Robots can be programmed to perform a wide range of tasks, from packing boxes to performing surgery. However, each specific movement or task requires its own dedicated training process, which makes it difficult for robots to adapt in real-world scenarios. Mbodi aims to make robot training easier and faster with the help of AI agents. The company will showcase this technology as one of the Top 20 Startup Battlefield finalists at TechCrunch Disrupt 2025.
Based in New York, Mbodi built a cloud-to-edge system, which is a hybrid computing system using both cloud and local processing. This system is designed to integrate into existing robotic technology stacks. The software relies on multiple AI agents that communicate with each other to gather the necessary information to help a robot learn a task more quickly.
Once deployed, Mbodi will collect data and learn from its real-world applications. Xavier Chi, co-founder and CEO of Mbodi, explained that users prompt the software using natural language, and Mbodi breaks the request down into smaller subtasks. The cluster of agents then divides and conquers the task to gather the information needed to train the robot on the prompt rapidly.

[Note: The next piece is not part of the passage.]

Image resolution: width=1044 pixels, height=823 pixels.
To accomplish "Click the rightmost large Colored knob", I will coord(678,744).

Chi noted that the challenge with the physical world is its infinite possibilities. He stated that whenever something completely new is invented, there is no existing data for it, which is a fundamental problem in the physical world. He emphasized the need for a system that can orchestrate different models or allow anyone to correct a robot and instruct it on how to perform tasks in specific ways.

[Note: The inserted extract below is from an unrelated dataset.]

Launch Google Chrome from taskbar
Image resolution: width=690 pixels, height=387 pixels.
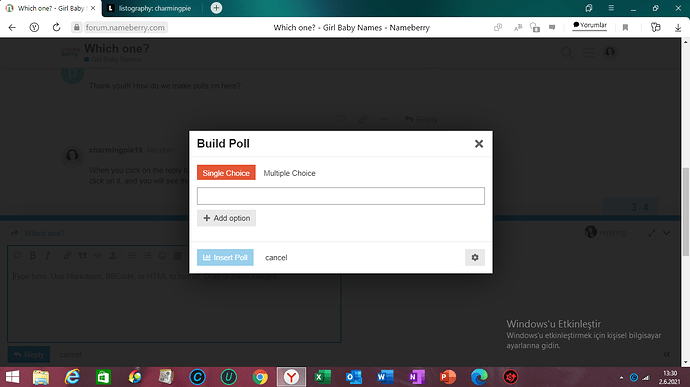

Chi and his co-founder, Sebastian Peralta, conceived the idea for the company while working as engineers at Google. Although they were not working in robotics at the time, they both recognized that advancements in AI were moving into the physical world. Despite a growing interest in physical AI, they observed there was still no effective method for training robots quickly.
Many other companies, such as Skild AI and FieldAI, are also working to accelerate robot training by building large world AI models with extensive real-world data. This approach is intended to help robots adapt to new environments. However, Chi believes that philosophy is flawed because it does not account for the constant changes in the world.

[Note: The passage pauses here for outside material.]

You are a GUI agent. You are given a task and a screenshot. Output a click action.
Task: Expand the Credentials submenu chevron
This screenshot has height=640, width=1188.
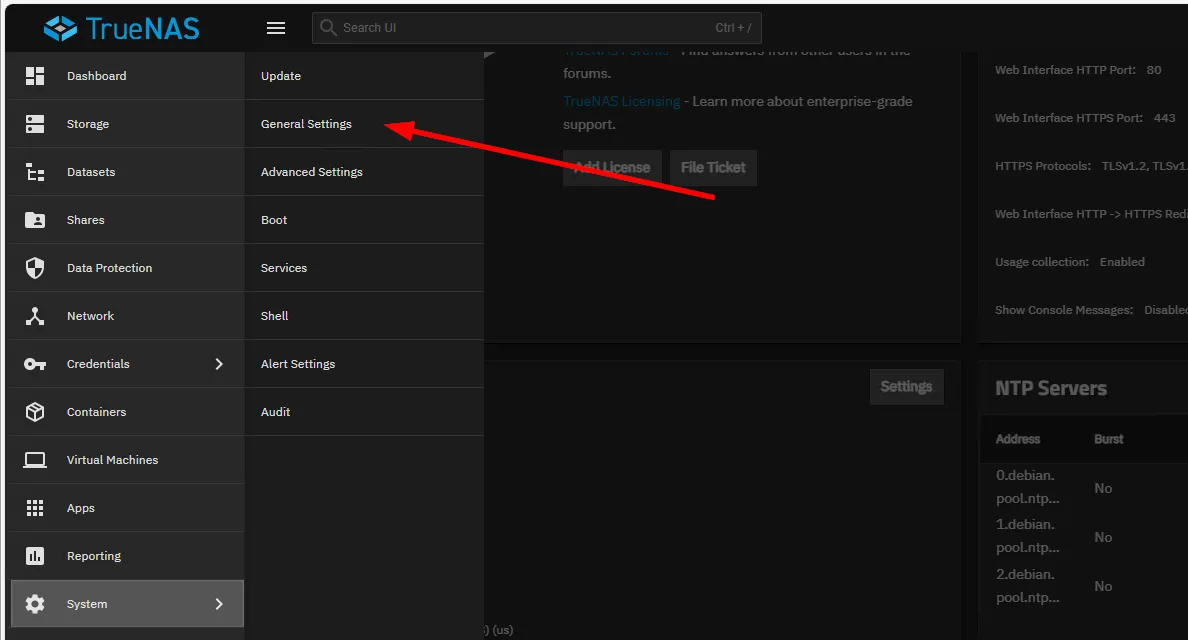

Mbodi launched in 2024 with an initial focus on picking and packaging. The company won an ABB Robotics AI startup competition last year, which led to a partnership with the Swiss robotics organization that was later acquired by SoftBank for 5.4 billion dollars in October.
The company is now working on a proof of concept with a Fortune 100 company in the consumer packaged goods space. Chi explained that this customer faces a challenge because the products they pack into trays or shelves change every day. This constant variation makes it impossible to use traditional robots, as reprogramming them is not feasible, so human workers still perform much of this work.
Mbodi hopes to begin deploying its software more broadly in 2026. Chi stated that the company’s goal is to build something that works and can be reliably deployed. He emphasized that they are not a research lab and are focused on putting a functional product into production.